EXCERPTED TEXT —

____

Climate change

The Federal Government has elevated climate change to a high policy priority. Reducing emissions from the use of fossil fuels attracts much of the attention, and rightly so. However, emissions from forestry account for about 17.5 per cent of global emissions (Intergovernmental Panel on Climate Change 2007). Therefore, changes to land use and management in native forests hold opportunities for significant immediate and prospective reductions in CO2 emissions, along with the potential for further sequestration over coming decades. Australia’s plantation reality makes the realisation of these native-forest opportunities appealing, both economically and environmentally.

Once again, gaps in data frustrate policymaking. The Australian Greenhouse Office (AGO) generates valuable information and analysis in many areas but much greater attention is required on the native-forest front. Crucially, the AGO does not report the annual emissions from native-forest logging: emissions are reported net of native-forest sequestration. Using AGO data, Blakers (2008: 4) estimates that logging native forests generates an estimated 38 million tonnes of CO2-e (carbon dioxide equivalent) annually, equivalent to 7 per cent of Australia’s total net greenhouse-gas emissions. Combined with the estimated 11 to 13 per cent contribution of native-forest clearing to Australia’s net emissions over 2005 and 2006 (Australian National Greenhouse Accounts), deforestation and native forest degradation from logging accounts for emissions equivalent to 20 per cent of Australia’s annual net greenhouse-gas emissions.

Existing high-density carbon stores, especially mature native forests, cannot be substituted: there is not enough land or water to enable regrowing vegetation to recapture the emitted carbon in a policy-relevant timeframe. From a climate-mitigation perspective, significant emissions can be avoided by giving priority to protecting the stores of carbon in existing native vegetation, especially mature and old forests with their large carbon-dense trees (Roxburgh et al. 2006), by removing them from wood production and allowing them to regrow. As demonstrated in the first sections of the paper, it is now possible for existing plantation resources to substitute for virtually all the forgone wood.

Scientific investigation into the carbon stocks and storage potential of Australia’s native forests is now coming to fruition. Mackey et al. (2008) investigated the carbon-carrying capacity of 14.5 million hectares of south-east Australian eucalypt native forests (Southern Queensland, NSW, Victoria and Tasmania), about half of Australia’s remaining eucalypt native forests. They estimated their average total carbon-carrying capacity to be 640 tonnes of carbon per hectare. Given this, they estimated that these forests in their natural condition have the potential to store some 33 billion tonnes of CO2-e.[5] About 56 per cent of the study area has been logged and is therefore below carbon-carrying capacity. Given that previous studies have suggested that carbon stocks in logged forests can be around 40 per cent below their carbon-carrying capacity (Roxburgh et al. 2006), the carbon sequestration potential of these forests could be as much as 7.5 billion tonnes of CO2-e. While further analyses are needed, this estimate is sufficient to highlight the order of magnitude impact on Australia’s carbon accounts if logging was halted in these south-east Australian native forests, thereby enabling them to regrow their carbon stocks towards their natural carbon-carrying capacity.

____

Data listing —
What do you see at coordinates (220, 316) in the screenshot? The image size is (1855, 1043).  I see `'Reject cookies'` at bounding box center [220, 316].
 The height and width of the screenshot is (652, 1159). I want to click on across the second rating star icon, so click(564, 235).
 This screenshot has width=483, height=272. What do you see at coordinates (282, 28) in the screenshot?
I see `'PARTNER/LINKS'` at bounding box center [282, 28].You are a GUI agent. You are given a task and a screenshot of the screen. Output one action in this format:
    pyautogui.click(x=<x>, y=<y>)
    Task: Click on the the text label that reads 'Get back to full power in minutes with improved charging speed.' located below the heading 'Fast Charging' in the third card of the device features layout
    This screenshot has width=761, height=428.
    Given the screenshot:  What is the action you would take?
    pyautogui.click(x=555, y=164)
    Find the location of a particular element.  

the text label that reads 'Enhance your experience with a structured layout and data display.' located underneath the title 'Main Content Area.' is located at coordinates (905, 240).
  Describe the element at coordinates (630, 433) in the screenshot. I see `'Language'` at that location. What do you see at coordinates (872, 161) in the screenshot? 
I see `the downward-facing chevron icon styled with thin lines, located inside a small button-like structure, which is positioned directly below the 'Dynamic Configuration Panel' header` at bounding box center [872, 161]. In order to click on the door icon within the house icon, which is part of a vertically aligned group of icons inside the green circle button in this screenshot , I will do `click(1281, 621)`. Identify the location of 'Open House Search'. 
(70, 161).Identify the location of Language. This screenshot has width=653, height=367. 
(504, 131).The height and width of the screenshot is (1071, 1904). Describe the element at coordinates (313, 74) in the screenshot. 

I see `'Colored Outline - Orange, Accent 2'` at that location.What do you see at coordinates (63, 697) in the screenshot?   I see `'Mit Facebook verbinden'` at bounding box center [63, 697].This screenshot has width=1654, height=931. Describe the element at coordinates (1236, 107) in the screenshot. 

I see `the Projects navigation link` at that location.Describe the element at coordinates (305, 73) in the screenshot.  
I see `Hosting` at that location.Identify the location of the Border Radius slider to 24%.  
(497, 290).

____

REQUIRED ACTIONS —
• A. Decide whether each statement agrees with the climate change passage, answering yes or no and quoting the words that settle it: (i) Forestry accounts for about 7 per cent of global emissions. (ii) The Australian Greenhouse Office reports the annual emissions from native-forest logging. (iii) About 56 per cent of the area studied by Mackey et al. has been logged.
• B. Turn the paragraph of the climate change passage that begins "Existing high-density carbon stores" into a bulleted list that keeps its main facts.
The data were taken from a separate source.

ANSWERS PROVIDED —
• A.
(i) No: "emissions from forestry account for about 17.5 per cent of global emissions"
(ii) No: "the AGO does not report the annual emissions from native-forest logging"
(iii) Yes: "About 56 per cent of the study area has been logged"

• B.
- Existing high-density carbon stores, especially mature native forests, cannot be substituted.
- There is not enough land or water for regrowing vegetation to recapture the emitted carbon in a policy-relevant timeframe.
- Significant emissions can be avoided by giving priority to protecting carbon stores in existing native vegetation, especially mature and old forests with large carbon-dense trees.
- This protection means removing such forests from wood production and allowing them to regrow.
- Existing plantation resources can now substitute for virtually all the forgone wood.